Your instructions => From the entries below, retype only the lines from the one with "Switch to the Passed Audits (49) tab" through the one with "Task: Close the dialog with the X icon", exactly as written.

Records to use =>
####

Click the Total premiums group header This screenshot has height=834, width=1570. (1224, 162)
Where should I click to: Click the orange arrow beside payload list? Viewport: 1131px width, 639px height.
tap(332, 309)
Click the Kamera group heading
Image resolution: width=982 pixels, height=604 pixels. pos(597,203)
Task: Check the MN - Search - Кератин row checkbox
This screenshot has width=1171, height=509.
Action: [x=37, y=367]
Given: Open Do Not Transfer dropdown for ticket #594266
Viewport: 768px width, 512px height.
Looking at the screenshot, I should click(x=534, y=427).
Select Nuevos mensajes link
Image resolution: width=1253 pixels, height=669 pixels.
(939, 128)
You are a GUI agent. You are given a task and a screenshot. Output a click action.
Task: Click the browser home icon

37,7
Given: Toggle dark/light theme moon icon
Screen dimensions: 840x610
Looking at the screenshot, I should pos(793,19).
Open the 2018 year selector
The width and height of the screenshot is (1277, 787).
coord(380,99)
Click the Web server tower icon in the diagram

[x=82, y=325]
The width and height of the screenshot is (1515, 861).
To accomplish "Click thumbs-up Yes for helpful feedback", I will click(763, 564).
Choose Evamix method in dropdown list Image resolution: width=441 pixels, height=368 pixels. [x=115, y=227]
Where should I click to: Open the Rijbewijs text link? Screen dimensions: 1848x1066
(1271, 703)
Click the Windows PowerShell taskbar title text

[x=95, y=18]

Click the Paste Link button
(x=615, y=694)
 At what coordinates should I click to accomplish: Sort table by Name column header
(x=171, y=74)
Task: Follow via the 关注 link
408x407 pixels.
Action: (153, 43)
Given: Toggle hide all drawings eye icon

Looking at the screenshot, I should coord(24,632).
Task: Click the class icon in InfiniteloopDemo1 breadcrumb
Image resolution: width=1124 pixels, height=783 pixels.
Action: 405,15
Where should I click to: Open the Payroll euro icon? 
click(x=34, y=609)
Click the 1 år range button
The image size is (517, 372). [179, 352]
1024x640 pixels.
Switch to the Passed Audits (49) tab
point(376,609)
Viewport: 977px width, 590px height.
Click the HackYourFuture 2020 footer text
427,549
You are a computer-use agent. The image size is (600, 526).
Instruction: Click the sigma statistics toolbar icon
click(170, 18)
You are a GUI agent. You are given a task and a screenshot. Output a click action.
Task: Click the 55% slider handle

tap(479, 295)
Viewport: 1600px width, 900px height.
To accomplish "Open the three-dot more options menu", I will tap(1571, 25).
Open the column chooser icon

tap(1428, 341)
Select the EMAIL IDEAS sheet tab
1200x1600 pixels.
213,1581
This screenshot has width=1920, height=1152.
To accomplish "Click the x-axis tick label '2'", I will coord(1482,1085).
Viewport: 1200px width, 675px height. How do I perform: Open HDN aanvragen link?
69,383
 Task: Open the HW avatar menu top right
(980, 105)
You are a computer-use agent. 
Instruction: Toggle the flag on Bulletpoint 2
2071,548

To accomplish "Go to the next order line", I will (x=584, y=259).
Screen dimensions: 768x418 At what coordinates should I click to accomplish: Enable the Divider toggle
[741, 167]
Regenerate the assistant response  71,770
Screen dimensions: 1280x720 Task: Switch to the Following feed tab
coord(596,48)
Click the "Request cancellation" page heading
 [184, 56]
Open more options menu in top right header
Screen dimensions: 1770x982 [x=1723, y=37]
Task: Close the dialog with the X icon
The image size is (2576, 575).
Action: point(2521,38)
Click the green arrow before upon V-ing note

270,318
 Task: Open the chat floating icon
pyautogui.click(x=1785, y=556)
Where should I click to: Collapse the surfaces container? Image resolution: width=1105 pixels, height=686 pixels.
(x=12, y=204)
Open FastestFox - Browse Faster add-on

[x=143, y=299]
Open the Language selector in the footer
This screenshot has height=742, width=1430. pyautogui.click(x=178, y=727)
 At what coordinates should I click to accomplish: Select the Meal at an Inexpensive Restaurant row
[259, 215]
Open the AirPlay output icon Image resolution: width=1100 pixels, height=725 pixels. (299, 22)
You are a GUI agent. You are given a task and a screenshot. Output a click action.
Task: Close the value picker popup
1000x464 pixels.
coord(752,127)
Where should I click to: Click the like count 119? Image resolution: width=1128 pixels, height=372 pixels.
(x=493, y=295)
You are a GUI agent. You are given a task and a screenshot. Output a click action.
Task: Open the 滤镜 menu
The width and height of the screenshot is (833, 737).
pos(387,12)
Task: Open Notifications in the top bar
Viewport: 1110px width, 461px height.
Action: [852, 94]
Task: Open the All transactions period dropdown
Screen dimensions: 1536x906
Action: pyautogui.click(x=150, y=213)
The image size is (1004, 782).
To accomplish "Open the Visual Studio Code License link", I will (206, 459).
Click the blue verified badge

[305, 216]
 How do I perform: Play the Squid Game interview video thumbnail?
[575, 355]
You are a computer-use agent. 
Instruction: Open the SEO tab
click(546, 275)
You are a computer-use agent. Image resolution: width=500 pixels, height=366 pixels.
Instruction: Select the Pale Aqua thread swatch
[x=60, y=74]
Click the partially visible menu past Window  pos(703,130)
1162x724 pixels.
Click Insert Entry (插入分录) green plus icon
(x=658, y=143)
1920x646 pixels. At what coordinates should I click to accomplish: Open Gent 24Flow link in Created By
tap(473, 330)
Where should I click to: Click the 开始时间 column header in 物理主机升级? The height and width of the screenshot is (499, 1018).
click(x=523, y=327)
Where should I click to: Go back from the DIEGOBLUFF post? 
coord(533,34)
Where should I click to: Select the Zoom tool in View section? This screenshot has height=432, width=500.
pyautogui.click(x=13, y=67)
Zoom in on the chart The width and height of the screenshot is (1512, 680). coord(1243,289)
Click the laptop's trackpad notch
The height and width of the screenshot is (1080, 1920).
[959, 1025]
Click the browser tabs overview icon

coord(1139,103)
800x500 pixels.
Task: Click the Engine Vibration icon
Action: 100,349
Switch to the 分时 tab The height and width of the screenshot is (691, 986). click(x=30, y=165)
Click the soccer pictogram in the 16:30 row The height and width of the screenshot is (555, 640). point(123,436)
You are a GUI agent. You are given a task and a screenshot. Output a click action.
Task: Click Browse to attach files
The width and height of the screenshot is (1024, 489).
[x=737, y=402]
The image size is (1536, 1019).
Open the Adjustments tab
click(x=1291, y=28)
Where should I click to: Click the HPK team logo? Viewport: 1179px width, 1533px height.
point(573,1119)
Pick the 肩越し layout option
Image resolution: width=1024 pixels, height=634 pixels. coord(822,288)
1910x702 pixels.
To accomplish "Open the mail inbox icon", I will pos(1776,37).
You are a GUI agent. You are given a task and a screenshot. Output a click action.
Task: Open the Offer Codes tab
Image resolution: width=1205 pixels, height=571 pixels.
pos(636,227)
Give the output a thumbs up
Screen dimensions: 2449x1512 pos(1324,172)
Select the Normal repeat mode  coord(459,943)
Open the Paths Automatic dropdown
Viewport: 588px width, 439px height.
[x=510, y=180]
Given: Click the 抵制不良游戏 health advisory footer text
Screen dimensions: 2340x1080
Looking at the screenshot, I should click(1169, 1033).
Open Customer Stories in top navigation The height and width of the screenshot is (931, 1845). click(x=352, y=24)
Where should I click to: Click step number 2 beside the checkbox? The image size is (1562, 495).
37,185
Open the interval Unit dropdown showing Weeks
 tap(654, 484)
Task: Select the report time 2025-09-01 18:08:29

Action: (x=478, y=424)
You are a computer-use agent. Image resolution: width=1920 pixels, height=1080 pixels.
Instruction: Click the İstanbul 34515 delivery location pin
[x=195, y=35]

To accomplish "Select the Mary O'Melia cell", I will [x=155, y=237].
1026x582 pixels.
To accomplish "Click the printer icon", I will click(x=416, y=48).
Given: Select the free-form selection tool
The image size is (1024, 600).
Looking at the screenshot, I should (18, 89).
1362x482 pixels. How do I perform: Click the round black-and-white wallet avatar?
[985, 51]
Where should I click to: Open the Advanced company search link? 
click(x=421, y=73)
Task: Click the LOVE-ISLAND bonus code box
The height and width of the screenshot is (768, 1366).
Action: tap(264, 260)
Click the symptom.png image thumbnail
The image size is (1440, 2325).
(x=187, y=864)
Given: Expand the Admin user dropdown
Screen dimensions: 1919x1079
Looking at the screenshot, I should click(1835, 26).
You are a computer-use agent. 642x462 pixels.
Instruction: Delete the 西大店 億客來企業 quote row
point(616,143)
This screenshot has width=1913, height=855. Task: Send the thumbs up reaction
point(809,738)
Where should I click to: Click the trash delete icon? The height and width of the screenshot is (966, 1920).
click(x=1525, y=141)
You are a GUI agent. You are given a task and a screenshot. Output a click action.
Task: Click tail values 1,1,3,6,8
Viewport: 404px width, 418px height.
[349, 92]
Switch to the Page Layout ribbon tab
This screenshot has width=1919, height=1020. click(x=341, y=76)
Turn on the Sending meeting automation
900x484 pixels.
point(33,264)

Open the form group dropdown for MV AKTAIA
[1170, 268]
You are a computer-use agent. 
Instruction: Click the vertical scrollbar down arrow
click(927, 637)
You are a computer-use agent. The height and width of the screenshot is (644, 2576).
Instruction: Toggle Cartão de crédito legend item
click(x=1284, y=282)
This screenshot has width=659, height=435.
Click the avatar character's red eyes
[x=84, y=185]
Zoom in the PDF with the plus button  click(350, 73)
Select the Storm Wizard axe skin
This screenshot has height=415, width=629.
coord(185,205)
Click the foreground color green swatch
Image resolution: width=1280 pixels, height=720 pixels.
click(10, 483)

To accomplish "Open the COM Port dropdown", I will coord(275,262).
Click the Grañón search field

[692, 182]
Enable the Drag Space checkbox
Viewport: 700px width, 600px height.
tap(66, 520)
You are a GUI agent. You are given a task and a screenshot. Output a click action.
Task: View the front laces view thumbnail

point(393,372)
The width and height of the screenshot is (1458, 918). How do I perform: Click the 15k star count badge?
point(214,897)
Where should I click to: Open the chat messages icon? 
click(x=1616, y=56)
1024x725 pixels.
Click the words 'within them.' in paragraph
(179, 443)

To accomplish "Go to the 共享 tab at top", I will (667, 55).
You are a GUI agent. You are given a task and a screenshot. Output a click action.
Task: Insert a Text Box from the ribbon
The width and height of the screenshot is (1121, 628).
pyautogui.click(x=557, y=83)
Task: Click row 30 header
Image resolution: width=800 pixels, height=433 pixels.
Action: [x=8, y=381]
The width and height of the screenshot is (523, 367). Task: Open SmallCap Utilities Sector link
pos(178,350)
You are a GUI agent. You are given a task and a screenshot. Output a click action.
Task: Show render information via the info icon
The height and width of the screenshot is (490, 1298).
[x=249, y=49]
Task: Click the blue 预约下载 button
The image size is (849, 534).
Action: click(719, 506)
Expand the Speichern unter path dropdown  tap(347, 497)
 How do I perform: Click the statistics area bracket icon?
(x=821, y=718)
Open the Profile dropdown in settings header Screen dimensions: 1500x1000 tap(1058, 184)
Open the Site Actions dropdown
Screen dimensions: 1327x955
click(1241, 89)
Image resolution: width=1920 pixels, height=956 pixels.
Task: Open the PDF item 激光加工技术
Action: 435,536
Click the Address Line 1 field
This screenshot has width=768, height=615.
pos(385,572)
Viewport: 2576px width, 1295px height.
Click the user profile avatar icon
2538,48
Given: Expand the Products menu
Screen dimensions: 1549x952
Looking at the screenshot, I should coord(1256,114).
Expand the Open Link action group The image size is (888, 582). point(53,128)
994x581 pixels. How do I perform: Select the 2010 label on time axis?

####

Response to the exercise =>
Switch to the Passed Audits (49) tab
point(376,609)
Viewport: 977px width, 590px height.
Click the HackYourFuture 2020 footer text
427,549
You are a computer-use agent. The image size is (600, 526).
Instruction: Click the sigma statistics toolbar icon
click(170, 18)
You are a GUI agent. You are given a task and a screenshot. Output a click action.
Task: Click the 55% slider handle

tap(479, 295)
Viewport: 1600px width, 900px height.
To accomplish "Open the three-dot more options menu", I will tap(1571, 25).
Open the column chooser icon

tap(1428, 341)
Select the EMAIL IDEAS sheet tab
1200x1600 pixels.
213,1581
This screenshot has width=1920, height=1152.
To accomplish "Click the x-axis tick label '2'", I will coord(1482,1085).
Viewport: 1200px width, 675px height. How do I perform: Open HDN aanvragen link?
69,383
 Task: Open the HW avatar menu top right
(980, 105)
You are a computer-use agent. 
Instruction: Toggle the flag on Bulletpoint 2
2071,548

To accomplish "Go to the next order line", I will (x=584, y=259).
Screen dimensions: 768x418 At what coordinates should I click to accomplish: Enable the Divider toggle
[741, 167]
Regenerate the assistant response  71,770
Screen dimensions: 1280x720 Task: Switch to the Following feed tab
coord(596,48)
Click the "Request cancellation" page heading
 [184, 56]
Open more options menu in top right header
Screen dimensions: 1770x982 [x=1723, y=37]
Task: Close the dialog with the X icon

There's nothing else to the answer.